Old letters from Irish immigrants in US digitised

March 19, 2024

Across the Atlantic and far away, how do the Irish abroad feel on St Patrick’s Day?

That is one of the questions that can now be explored through a recently launched online database of thousands of letters and memoirs by Irish emigrants to North America, which have been digitised by academics at the University of Galway.

The Imirce online archive features letters from as far back as the 1600s from Irish emigrants and gives a personal insight into their struggles and successes in their newly adopted homeland as they wrote home to family and friends in Ireland.
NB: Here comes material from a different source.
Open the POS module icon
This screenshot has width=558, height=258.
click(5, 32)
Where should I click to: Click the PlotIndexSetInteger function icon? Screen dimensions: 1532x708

On St Patrick’s Day 1922, Denis Hurley originally from Clonakilty in west Cork, wrote to his brother John thanking him for sending shamrock to him and telling him that St Patrick’s Day in Carson City, Nevada is a bit different to home, due to prohibition laws and said it was hard to get a drink.
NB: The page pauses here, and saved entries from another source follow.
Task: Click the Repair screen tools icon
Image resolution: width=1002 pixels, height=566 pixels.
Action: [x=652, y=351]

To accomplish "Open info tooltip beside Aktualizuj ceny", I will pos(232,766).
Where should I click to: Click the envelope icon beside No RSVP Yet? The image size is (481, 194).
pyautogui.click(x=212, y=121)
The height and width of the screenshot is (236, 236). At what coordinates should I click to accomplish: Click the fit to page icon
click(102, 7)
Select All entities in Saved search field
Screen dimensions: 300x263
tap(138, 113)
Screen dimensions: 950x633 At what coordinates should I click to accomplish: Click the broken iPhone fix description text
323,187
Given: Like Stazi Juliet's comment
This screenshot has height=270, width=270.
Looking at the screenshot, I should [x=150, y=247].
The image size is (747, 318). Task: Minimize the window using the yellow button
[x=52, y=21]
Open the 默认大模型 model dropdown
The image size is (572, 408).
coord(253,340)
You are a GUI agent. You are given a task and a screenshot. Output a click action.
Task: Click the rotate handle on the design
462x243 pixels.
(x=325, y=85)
His letter is one of many that Denis wrote to his brother on the occasion of St Patrick’s Day.

Denis and another brother, Michael, emigrated to the United States in the 1870s.

Originally from a farming family, the brothers settled in different cities in America and regularly wrote to relatives in Cork.

One letter read:

“16th March 1914 Your welcome letter of Feb 27th received – 14 days journey.
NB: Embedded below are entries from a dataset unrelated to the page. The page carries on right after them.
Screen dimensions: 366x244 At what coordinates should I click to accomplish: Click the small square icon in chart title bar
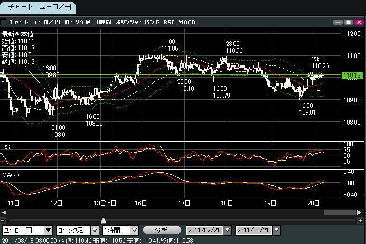(4, 22)
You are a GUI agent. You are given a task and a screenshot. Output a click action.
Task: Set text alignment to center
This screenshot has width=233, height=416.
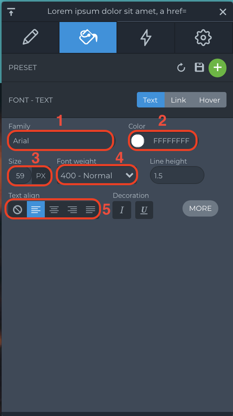[54, 210]
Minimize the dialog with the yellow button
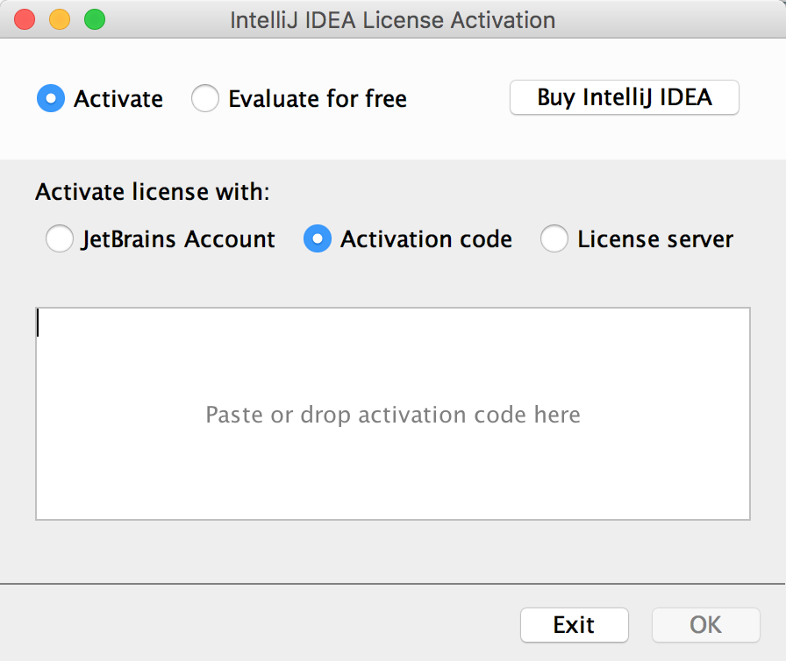The image size is (786, 661). pyautogui.click(x=60, y=19)
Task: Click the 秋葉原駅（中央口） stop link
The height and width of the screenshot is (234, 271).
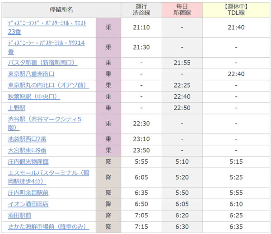Action: tap(34, 96)
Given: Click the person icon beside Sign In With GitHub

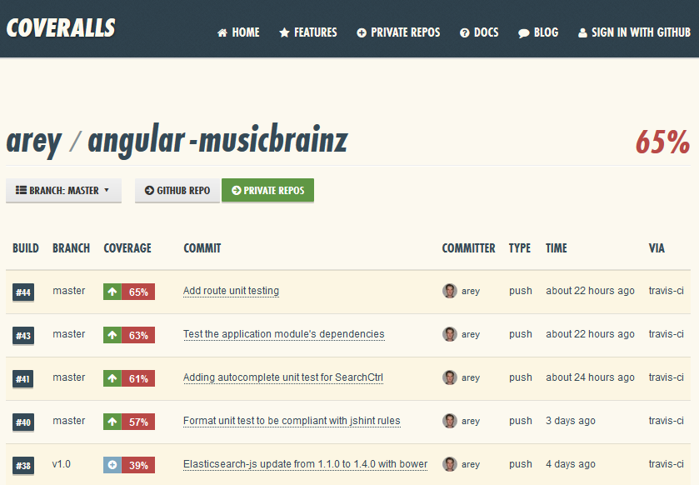Looking at the screenshot, I should point(582,33).
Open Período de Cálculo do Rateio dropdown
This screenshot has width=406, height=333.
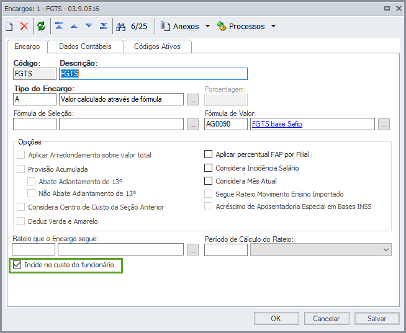tap(386, 250)
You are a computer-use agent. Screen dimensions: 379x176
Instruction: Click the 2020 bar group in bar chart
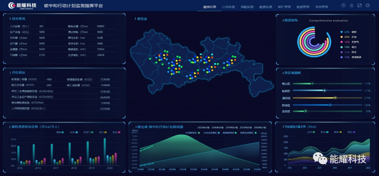coord(109,154)
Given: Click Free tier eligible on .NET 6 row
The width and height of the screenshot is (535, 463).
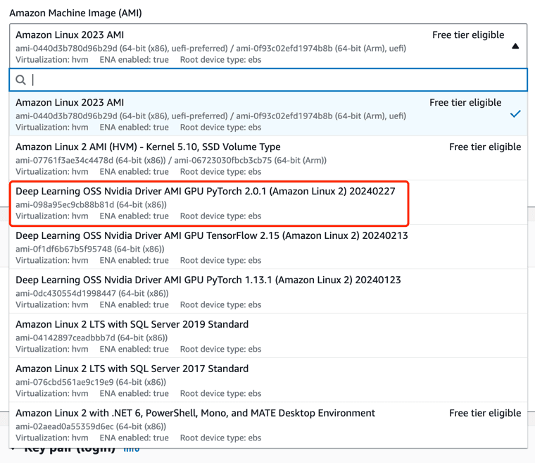Looking at the screenshot, I should click(485, 414).
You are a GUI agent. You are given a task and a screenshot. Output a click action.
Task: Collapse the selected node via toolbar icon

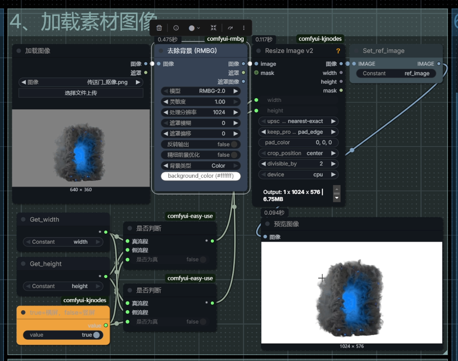[213, 28]
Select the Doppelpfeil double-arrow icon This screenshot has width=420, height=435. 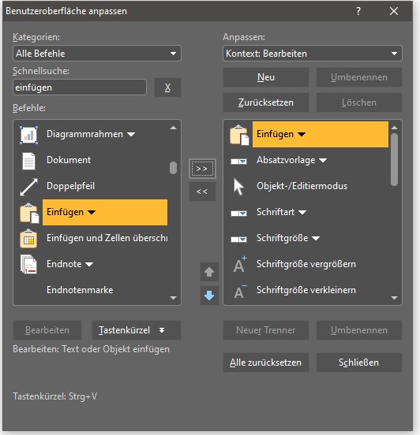[x=28, y=187]
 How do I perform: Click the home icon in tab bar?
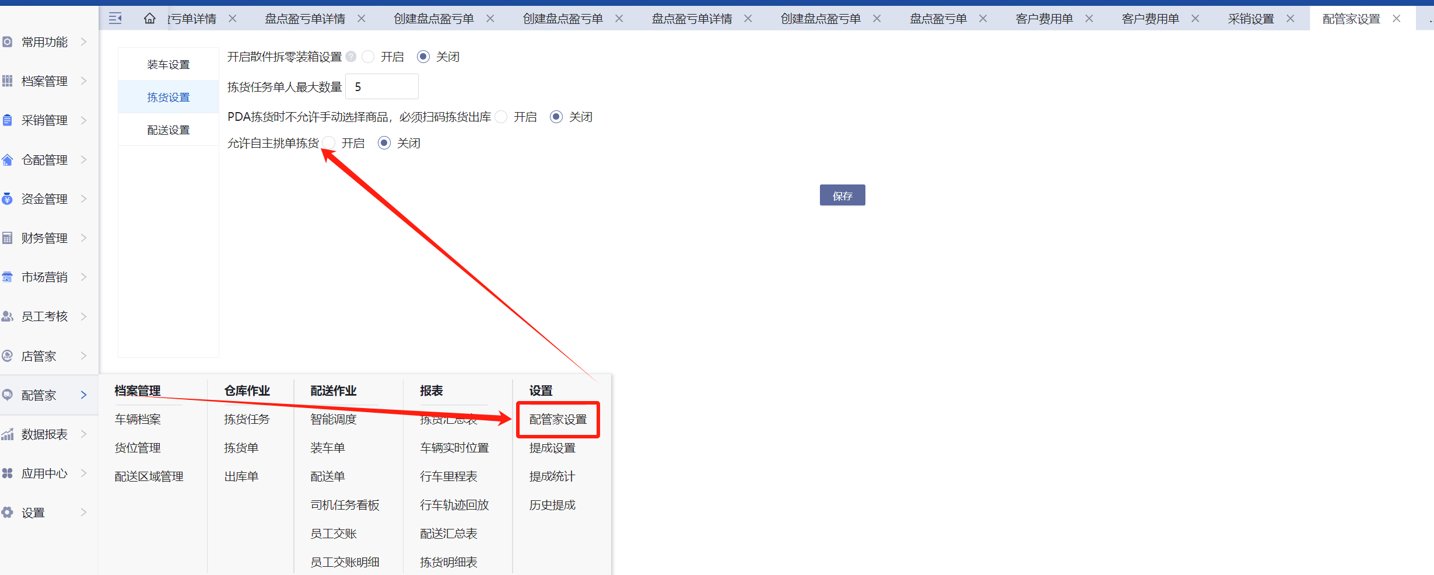(x=150, y=19)
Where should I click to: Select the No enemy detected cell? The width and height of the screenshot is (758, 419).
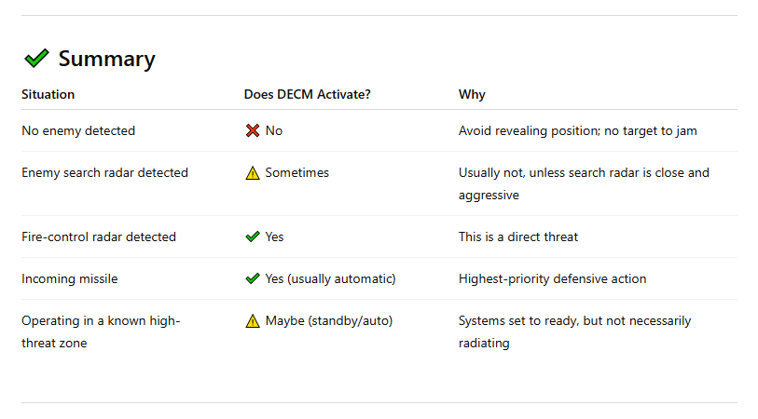pyautogui.click(x=78, y=131)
“Thanks for the card and shamrock. They appear in pretty good state of preservation.

“I see by dispatches from Queenstown (now Cobh) that there was a big wind there, I suppose it reached into your section.

“How is our dear sister? Never a line from the dear lady. Too bad that we would not be on writing terms any way.

“A few years more will find our bodies laid in the cold earth. Tim is too busy or his health too poor also. Well I hope that St Patrick’s Day 1915 will find Ireland thriving under Home Rule and enjoying peace and prosperity.”